An der Wand des Ganges finden sich kleine Luken, darunter je eine Leiter. Fünf Sprossen nach oben führen in den Bauch der Brücke – oder den Hohlkasten, wie die Experten sagen würden — und auf den Metallsteg, an dem man die Erschütterungen der großen Fahrzeuge und Straßenbahnwagen spüren kann. Alle drei Schritte heißt es: Kopf einziehen – auch wenn hier ohne Helm sowieso niemand hinein darf. Dicke Rohre laufen neben dem Steg entlang. Alle paar Meter lässt ein winziges Fenster ein bisschen Tageslicht herein. Nach vielleicht 20 Metern kommt die nächste Luke, danach geht es weiter.

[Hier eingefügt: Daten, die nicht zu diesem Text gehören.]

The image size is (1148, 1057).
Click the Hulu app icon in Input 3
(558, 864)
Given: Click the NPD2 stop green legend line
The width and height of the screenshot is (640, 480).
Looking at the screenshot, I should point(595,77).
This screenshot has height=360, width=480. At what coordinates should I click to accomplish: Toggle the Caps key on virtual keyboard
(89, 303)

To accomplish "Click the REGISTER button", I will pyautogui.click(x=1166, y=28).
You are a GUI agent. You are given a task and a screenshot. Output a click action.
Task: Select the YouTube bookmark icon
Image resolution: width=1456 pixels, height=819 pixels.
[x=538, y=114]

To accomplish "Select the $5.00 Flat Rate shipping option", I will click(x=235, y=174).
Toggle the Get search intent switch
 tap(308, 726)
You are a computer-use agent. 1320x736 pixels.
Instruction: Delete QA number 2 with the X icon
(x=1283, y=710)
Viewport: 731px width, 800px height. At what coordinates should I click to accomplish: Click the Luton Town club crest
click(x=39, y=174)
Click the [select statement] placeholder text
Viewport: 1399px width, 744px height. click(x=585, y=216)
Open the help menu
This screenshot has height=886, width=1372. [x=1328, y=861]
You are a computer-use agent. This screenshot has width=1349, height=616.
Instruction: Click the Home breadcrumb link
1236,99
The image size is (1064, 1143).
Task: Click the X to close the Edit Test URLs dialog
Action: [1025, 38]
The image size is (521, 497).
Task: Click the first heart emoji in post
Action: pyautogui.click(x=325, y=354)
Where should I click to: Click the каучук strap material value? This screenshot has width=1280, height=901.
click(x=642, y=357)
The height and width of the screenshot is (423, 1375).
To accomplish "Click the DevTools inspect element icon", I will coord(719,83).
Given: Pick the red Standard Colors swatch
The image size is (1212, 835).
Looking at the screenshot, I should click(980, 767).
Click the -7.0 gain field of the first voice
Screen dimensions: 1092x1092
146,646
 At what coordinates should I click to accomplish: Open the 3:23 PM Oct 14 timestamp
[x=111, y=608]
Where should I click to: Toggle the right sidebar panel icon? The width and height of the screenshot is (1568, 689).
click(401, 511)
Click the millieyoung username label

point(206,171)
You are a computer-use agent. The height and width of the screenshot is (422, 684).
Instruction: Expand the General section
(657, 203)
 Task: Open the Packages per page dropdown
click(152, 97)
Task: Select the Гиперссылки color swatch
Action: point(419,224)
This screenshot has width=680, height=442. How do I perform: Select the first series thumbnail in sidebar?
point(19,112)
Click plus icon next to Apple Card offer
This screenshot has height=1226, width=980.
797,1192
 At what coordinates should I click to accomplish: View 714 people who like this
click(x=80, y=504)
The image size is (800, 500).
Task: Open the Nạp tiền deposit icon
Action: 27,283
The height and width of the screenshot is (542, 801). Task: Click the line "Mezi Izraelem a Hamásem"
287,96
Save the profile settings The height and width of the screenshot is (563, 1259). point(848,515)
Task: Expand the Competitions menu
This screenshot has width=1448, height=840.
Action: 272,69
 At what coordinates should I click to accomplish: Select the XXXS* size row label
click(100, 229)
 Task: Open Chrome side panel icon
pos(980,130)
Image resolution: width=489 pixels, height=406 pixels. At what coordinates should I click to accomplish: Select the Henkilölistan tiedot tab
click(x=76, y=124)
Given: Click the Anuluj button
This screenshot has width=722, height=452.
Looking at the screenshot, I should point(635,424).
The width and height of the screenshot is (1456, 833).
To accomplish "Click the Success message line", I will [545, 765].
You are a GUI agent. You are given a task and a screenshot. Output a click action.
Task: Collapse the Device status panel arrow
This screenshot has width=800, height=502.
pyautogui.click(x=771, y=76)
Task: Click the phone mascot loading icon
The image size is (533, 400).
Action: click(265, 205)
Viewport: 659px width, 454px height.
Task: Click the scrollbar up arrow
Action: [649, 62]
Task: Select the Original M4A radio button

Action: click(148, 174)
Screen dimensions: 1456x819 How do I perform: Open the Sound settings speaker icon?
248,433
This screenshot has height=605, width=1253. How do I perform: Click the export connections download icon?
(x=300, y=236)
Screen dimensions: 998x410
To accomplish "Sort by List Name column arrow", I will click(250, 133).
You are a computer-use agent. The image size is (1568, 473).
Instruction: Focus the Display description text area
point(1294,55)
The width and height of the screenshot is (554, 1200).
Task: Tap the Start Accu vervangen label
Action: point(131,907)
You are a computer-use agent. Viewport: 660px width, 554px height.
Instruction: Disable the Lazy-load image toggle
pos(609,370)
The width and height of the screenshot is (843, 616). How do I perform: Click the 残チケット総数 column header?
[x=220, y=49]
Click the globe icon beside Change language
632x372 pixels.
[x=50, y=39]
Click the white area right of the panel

Alle sechs Jahre steht die Hauptprüfung an
Immer wieder sind auf den Rohren Zahlen in gelber Farbe hinterlassen. Die kommen von Schmitz und seinen Mitarbeitern. Alle sechs Jahre werden die Brücken einer Hauptprüfung unterzogen. Dabei werden jede Schweißnaht, jeder Zentimeter Beton untersucht und abgeklopft, um mögliche Mängel zu finden. Drei Jahre nach so einer Hauptprüfung gibt es noch eine kleinere Prüfung, bei der vor allem die Mängel weiter beobachtet werden. Mit Sonaruntersuchungen werden auch die Pfeiler untersucht, auch die Kabel müssen alle drei Jahre auf den Prüfstand.
Blickt man auf dem Metallsteg stehend nach oben an die Decke, fällt die Vorstellung, wie nah die Fahrbahn darüber ist, schwer. Andreas Schmitz erklärt: Die Stahldecke ist gerade einmal zwölf Millimeter. Darauf kommen in der Mitte direkt die Schienen, an den Seiten, wo Autos fahren, noch einmal etwa acht Zentimeter Asphalt. So sind die Überquerenden den Untersuchenden doch erstaunlich nah — und wissen doch nicht, welch einen Radau sie in den Bauch der Brücke tragen.